Two notable courses that stuck out in my memory when reflecting on this learning objective are COM 218: Mass Communication Theory, and COM 219: History of Journalism. Mass Communication Theory was a very text and information heavy class, but the theories that we learned in class served as the backbone to information that I learned in future communication classes. I also found interestingly enough that many of the mass communication theories were similar to theories that I studied in my sociology courses at Queens (I am a sociology minor).

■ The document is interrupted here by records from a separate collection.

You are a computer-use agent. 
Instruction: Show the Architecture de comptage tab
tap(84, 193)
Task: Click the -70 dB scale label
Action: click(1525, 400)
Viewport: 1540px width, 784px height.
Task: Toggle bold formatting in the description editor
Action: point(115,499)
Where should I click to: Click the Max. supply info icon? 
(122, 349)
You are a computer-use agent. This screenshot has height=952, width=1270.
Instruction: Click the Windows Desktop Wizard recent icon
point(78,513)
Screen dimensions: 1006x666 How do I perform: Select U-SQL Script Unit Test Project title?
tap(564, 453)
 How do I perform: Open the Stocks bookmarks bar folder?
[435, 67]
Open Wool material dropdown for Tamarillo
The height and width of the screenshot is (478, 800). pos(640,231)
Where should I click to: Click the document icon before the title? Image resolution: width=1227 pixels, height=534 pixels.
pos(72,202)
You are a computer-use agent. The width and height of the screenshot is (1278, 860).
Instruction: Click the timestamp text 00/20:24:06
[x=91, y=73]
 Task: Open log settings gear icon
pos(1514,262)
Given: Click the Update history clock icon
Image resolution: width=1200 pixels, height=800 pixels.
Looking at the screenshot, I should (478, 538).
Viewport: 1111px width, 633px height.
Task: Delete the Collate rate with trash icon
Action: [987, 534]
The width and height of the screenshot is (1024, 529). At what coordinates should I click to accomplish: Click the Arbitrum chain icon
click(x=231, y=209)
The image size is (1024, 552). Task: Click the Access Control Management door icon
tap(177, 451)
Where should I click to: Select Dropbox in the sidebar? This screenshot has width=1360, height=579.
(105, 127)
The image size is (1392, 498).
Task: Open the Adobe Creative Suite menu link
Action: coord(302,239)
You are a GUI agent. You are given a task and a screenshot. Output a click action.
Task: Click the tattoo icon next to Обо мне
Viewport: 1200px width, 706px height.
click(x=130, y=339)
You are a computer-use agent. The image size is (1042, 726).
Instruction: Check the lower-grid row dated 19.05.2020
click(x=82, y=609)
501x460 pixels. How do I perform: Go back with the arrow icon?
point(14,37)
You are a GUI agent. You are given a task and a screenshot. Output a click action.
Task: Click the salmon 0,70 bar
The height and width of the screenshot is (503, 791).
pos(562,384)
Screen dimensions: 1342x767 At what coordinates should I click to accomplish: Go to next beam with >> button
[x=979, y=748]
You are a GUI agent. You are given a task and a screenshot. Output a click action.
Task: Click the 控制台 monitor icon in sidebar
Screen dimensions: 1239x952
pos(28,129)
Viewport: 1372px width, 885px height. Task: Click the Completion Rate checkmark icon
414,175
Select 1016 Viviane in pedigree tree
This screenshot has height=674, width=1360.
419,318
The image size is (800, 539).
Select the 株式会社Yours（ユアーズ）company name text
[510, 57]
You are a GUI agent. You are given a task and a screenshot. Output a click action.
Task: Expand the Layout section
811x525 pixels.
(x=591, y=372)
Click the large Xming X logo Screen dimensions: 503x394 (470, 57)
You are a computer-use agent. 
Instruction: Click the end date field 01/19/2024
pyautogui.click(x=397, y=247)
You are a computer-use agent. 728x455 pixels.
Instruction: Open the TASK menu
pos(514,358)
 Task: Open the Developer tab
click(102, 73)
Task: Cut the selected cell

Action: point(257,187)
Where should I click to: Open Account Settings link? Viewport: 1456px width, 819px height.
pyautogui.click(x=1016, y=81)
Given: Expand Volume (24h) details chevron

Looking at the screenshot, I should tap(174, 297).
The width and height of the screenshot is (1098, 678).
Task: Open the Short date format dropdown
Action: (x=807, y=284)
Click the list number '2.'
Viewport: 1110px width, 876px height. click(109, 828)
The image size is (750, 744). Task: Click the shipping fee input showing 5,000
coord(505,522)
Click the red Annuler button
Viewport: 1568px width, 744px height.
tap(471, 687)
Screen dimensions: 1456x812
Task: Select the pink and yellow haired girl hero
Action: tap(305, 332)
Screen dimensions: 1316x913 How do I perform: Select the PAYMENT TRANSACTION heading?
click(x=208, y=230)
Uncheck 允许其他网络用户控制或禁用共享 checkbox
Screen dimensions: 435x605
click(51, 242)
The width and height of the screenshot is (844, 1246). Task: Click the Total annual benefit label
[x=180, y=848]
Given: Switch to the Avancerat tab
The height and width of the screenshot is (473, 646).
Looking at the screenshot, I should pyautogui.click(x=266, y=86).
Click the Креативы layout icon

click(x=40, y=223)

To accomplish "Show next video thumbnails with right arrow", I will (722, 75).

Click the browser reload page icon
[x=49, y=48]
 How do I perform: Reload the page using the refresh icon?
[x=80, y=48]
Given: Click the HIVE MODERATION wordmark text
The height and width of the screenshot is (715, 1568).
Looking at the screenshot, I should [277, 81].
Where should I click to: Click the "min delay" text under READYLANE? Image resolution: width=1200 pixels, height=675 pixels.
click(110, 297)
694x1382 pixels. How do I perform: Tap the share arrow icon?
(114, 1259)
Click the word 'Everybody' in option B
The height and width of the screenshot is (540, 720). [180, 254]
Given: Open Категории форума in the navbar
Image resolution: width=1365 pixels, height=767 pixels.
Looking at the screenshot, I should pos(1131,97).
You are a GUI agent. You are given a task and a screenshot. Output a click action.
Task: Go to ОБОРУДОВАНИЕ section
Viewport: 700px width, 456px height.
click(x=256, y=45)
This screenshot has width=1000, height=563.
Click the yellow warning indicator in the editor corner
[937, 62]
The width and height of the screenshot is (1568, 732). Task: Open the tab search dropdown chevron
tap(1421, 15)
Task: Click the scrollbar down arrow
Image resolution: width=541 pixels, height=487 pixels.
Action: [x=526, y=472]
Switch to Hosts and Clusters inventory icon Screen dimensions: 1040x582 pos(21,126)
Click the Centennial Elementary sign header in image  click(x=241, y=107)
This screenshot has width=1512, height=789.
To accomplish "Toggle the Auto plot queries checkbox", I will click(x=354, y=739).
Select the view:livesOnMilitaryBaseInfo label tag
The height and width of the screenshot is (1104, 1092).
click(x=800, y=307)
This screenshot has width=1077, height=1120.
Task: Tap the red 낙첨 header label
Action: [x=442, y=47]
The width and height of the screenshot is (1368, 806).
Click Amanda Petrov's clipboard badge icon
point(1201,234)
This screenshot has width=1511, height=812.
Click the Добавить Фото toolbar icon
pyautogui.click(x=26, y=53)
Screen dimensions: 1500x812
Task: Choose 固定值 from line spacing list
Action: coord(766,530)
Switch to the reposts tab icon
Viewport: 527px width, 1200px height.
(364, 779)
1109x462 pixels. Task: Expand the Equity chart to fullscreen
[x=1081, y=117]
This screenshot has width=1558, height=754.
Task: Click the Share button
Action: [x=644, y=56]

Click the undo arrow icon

COM 219: History of Journalism, was one of the most useful classes that I have ever taken. While incredibly demanding in terms of the workload, this class educated students in all of the major journalistic historical moments from the beginnings of the United States of America through the present, and helped students to make connections about how the history of journalism plays into the future of the field. Notable topics that we studied in COM 219 included everything from Yellow Journalism to American broadcast news coverage during the Vietnam War, to the ethical concerns of plagiarism in journalism and how news and journalism played into the Civil Rights Movement. For my term paper, I developed my own research topic surrounding journalistic ideas that we had studied. My research was a detailed comparison and analysis of the way that American print media treated coverage of the Great Depression versus the Recession of 2008.
By taking time to study both the theories and history of communication, my chosen field of study, it prepared me well for future classes to come, and helped me to understand that in whatever I undertake in the future background knowledge is always essential. The workload and subject matter of both of these courses challenged me, but with hard work and a diligent attitude I was able to succeed in both.